Can your Culture Navigate Challenging Business Conditions?

Stressed business man frustrated trying to figure out his corporate cultureHave you ever had one of those days when running your organization seems to be too much? Never mind the day-to-day stuff, that’s always there. Now it’s about disruption and changing business models. It’s about keeping up with technology and a new digital generation in the workplace. It’s about customers whose expectations are rising and changing faster than ever before.

The undertow of culture

Your organization’s culture can be like the current of a river, sweeping your vision, goals and objectives forward. Or, it can be like a boat anchor, holding your people back and making them swim against the current. I’ve been talking to leaders over the past few weeks and all of them have commented on how important their culture is to their success especially during these challenging times. Here are some ideas from these conversations to help you manage your culture for success.
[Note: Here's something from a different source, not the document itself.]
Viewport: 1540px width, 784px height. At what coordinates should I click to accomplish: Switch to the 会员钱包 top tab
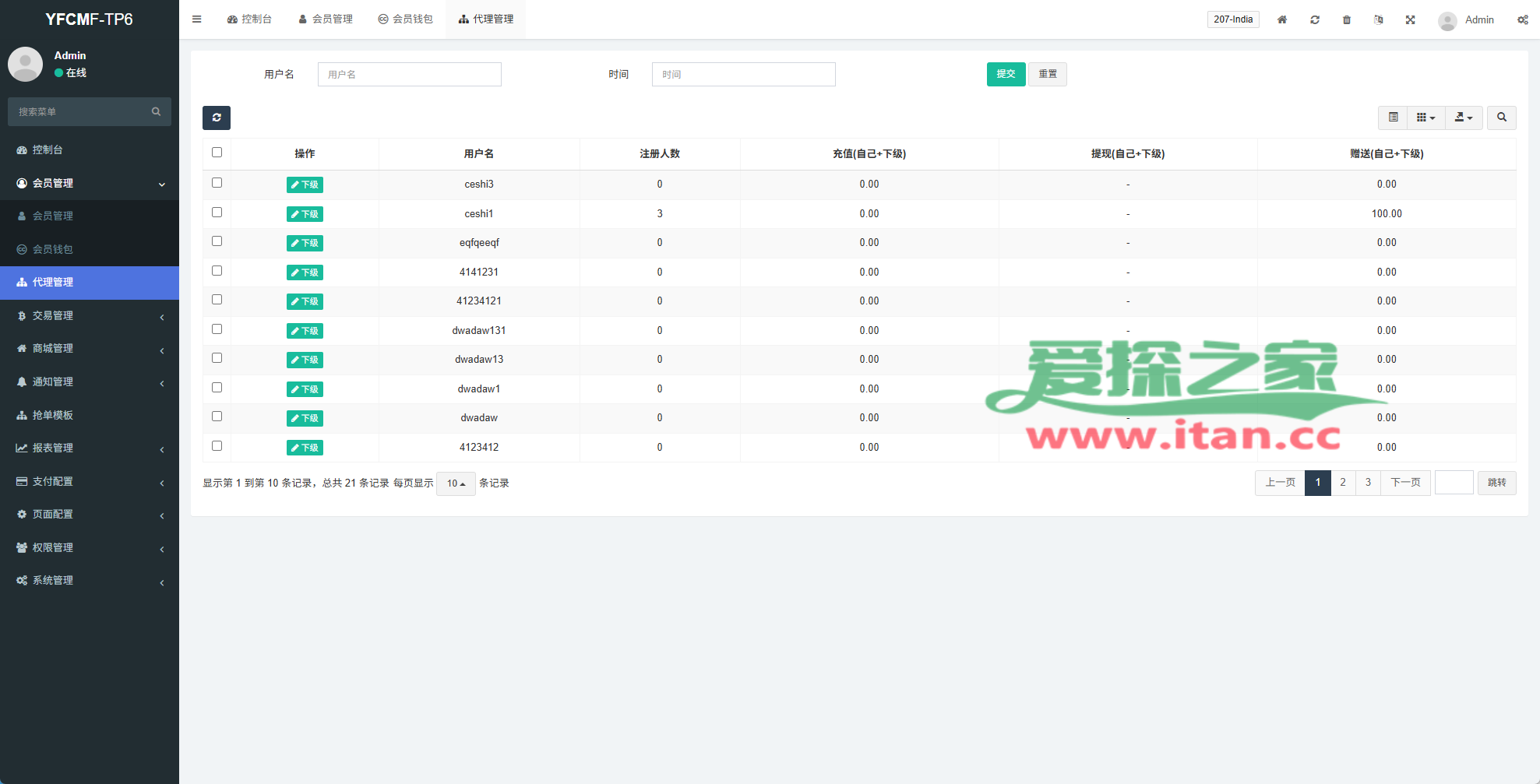(x=405, y=19)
Fuel for thought idea #1 – know your culture

Many of the leaders I spoke to say being crystal clear about what the culture needs to be is essential. However they also remind us that it is dangerous to assume you know what your culture is.
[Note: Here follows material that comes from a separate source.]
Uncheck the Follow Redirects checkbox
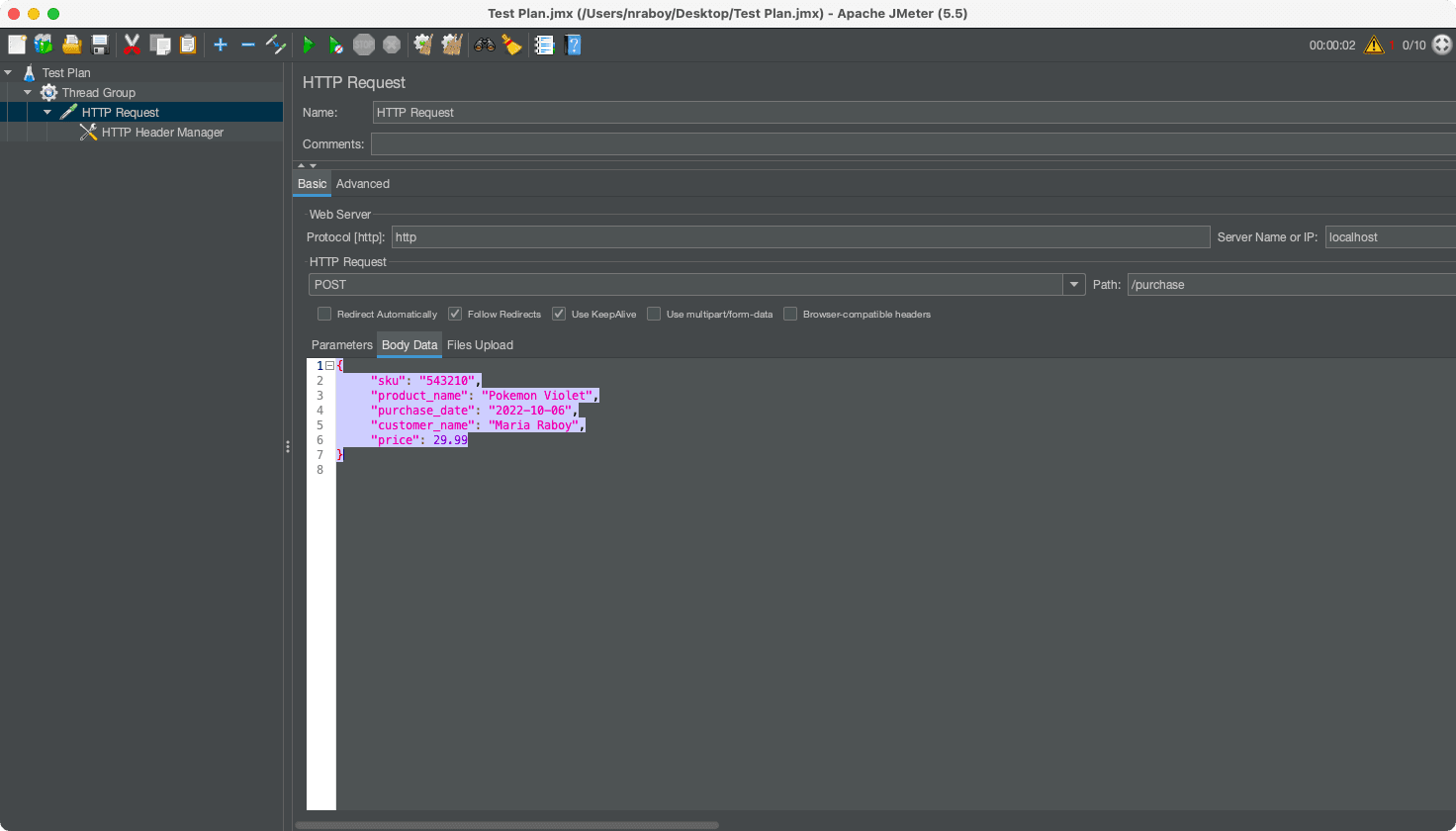 pos(455,314)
Do you have a clear-cut view of the culture in each functional area of your organization?

Could the culture landscape be different in the various locations where your employees work?

Are you certain your culture isn’t shifting as one goes through the various levels in your organization?

Fuel for thought idea #2 – demonstrate your culture

One leader described his culture as being very family oriented.  He told me, “We care about our employees and when our main customer challenges our prices we do everything we can to find other efficiencies or ways of doing business rather than impact the earnings of our employees.” When you walk through their office there are pictures of their employees all over the walls. Employees at Christmas parties, employees at company picnics, employees receiving service awards or retirement presents. Even the framed chart that depicts the growth of the company isn’t about revenue, profit or share price.  It’s about the number of employees.

Fuel for thought idea #3 – reinforce your culture

Dave Caputo from Sandvine told me about the Sandvine Way.  It’s the term they use about how they work together. Every month he holds a meeting with new employees. And he’s been doing this every month for many years. Employees who have a birthday that month or a work anniversary are also invited. He goes through the Sandvine Way with the group and answers their questions about how the organization does business. This is supported quarterly by all hands meetings where people or teams can be nominated for the amazing work they are doing. Dave uses these examples not only to recognize these employees, he uses them to educate the rest of the company and promote the behaviors that will sustain the culture he believes in. He also says that almost every initiative or a project is kicked off with a reference to the Sandvine Way.

Fuel for thought idea #4 – believe in your culture

At one of Canada’s western utility companies, the focus of their conversations are about accountability.  It’s not enough to describe the culture and the values they want to see. Their leaders are stepping up and holding themselves accountable. For some, its additional leadership development. For all, it’s about not condoning behaviors that are contrary to the espoused culture. And, if coaching their employees to behave differently doesn’t work, these employees are being moved out to make room for those who are a better fit. As a result, the engagement of their employees is really picking up.

I also heard this tough love theme from a client in Eastern Canada. They have put together a prestigious President’s award program. The winners get to go south in February to celebrate. This year one of the winners was a small business unit within the company that had generated amazing results. However, the manager of that business unit wasn’t so wonderful. And upon further investigation, despite the great results, the manager was let go. The team still got to celebrate, and perhaps they celebrated a bit more than just the business results? The message sent was very clear though—this leadership team believes in the importance of culture.

If you’re faced with changing business conditions, your culture can be your greatest asset. Getting your culture right can ignite your culture and fuel your people, profits and potential. Because as World War I French General Ferdinand Foch once said, “The most powerful force on earth is the human soul on fire.”